Even Mr Antonio, the ice cream man, is close to a meltdown.

Why the long faces?

Well, not everything is going so well in the county town.

Okay, okay. "What's he going on about this time?" I hear you ask.

Well, as regular readers of this column will know, my younger brother insists upon referring to Shrewsbury as Trumpton, that enchanting little town, home to eight-inch tall animated figures.

Yes. He believes our fair borough is as idyllic as dear old Trumpton – the setting of the delightful children's TV series of the 1960s.

He likes to tease me about still living in my beloved home town – a place so pretty and so relatively affluent that the easy going Windy Miller would not feel out of place here.

And as for the utterly untroubled firefighters Pugh, Pugh, Barney McGrew, Cuthbert, Dibble and Grubb – well, they would love it in Shrewsbury.


Except that none of this is right, of course.

For starters – and it scarcely needs saying – our real-life firefighters in Shropshire have rather more serious concerns than rescuing cats from trees or apple-picking.

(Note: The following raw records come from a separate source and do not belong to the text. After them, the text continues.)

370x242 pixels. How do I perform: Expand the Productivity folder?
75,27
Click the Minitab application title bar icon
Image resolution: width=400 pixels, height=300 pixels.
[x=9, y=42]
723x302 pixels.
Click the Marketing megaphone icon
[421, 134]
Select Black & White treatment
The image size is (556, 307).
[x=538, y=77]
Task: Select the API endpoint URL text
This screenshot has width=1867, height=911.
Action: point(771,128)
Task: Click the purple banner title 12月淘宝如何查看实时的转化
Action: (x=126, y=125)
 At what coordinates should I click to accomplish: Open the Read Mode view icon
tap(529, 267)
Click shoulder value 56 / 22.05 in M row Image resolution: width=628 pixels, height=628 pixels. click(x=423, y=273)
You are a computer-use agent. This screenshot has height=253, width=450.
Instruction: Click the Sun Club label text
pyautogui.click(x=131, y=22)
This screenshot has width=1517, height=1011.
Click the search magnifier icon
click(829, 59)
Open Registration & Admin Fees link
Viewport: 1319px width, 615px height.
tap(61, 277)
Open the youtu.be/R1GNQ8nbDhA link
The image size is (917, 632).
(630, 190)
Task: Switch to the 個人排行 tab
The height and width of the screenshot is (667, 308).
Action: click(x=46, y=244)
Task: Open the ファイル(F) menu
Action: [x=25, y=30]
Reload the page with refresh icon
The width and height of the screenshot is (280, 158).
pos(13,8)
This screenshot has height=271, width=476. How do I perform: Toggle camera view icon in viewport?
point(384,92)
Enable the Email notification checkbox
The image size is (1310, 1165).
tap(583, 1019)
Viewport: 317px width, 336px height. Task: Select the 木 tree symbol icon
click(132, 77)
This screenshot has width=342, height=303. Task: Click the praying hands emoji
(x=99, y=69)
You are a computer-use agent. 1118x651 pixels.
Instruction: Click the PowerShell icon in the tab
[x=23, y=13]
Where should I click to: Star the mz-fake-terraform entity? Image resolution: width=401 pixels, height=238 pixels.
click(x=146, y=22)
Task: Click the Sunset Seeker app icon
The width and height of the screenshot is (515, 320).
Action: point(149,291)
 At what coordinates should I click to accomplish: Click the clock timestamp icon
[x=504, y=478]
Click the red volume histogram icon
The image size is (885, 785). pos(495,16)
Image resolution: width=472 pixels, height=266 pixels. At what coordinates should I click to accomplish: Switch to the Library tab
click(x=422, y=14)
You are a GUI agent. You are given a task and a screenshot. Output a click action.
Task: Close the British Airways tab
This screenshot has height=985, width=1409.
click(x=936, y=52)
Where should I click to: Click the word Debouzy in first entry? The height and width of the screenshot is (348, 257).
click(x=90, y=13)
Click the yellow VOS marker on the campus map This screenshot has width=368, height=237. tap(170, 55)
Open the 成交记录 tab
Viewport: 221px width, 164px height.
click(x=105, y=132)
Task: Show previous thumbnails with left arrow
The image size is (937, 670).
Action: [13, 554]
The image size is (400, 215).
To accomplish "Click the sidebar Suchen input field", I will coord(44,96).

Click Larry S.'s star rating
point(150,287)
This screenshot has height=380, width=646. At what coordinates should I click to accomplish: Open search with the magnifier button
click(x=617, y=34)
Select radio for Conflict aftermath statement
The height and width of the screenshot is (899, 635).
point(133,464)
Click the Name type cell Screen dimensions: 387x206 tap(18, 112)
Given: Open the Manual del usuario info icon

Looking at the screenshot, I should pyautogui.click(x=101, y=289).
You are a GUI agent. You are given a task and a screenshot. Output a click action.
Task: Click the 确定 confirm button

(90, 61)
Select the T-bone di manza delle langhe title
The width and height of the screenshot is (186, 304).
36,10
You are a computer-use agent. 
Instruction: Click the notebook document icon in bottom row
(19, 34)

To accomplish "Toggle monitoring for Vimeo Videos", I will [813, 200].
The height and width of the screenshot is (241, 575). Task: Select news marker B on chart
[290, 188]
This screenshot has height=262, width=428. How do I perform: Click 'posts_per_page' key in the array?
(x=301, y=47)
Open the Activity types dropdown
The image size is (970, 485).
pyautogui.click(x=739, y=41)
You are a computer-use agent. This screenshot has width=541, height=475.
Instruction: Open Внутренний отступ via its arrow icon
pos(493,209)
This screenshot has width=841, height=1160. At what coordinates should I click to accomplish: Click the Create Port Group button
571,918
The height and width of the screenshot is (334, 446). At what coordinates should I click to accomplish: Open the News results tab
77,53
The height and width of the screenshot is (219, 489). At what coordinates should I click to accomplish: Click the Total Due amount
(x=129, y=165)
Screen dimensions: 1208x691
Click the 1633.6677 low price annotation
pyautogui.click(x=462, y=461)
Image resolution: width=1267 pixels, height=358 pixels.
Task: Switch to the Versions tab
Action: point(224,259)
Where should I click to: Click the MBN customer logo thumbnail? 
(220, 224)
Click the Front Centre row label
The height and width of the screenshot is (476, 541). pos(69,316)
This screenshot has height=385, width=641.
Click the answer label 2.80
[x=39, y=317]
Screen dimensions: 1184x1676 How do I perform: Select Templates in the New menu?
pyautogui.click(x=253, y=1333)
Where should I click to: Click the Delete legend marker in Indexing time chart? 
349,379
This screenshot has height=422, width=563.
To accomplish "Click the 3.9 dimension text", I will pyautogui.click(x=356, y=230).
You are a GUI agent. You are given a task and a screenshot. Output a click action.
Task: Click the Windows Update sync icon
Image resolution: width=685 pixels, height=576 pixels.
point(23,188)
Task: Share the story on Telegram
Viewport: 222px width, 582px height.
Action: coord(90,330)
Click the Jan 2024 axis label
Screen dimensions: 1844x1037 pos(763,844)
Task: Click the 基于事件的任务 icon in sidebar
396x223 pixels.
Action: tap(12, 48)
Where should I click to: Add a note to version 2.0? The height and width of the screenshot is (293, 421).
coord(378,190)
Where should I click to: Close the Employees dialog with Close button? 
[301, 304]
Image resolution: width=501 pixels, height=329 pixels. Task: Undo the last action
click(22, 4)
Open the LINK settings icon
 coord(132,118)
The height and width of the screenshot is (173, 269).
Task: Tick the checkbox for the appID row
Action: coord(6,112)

And just like every other real-life town, Shrewsbury is at the mercy of the politics and the decision-making of the wider world.

Consequently, when we hear that more than £77 million will be cut from Shropshire Council's budget in the next five years (with a number of services set to disappear), we can't just brush it aside, we can't just pretend that we live in a bubble and that none of this will affect us.


The authority admits financial constraints will mean it will no longer provide several of the services it currently delivers – although it has outlined nine areas to be 'protected'.

A report compiled by the authority's finance officer James Walton has set out the council's finances for the next five years. It states: "Because we are protecting budgets for the vulnerable we need to save money in other areas and many of these budgets will reduce to zero."

In response to the announcement, the council's chief executive Clive Wright, and leader Councillor Keith Barrow, have warned that further cuts in funding from the Government are unsustainable.

Mr Wright said: "We are in a very different era where the public will not get services in the same way."

The report adds: "While we remain optimistic over the future and our ability to manage a massively reduced budget, we are at a point where we cannot sustain further Government cuts."

In other words: We're not in Trumpton any more.

Says the report: "We will join other authorities, the Rural Services Network and the Local Government Association in lobbying Government to adequately fund vital services."

The cuts follow on from savings of £146 million made since 2009.

Budgets for adult social care, adult safeguarding, school transport, the child protection team, waste disposal and collection have been listed as "protected" but other service areas have been designated for "decommissioning" and others listed as "temporary". Those services potentially affected have not been identified in the report.

Councillor Barrow said the authority would now be conducting "a big conversation" with the public to see what services they consider were most important.

I'm quite sure Trumptonshire Council never had to deal with anything like this.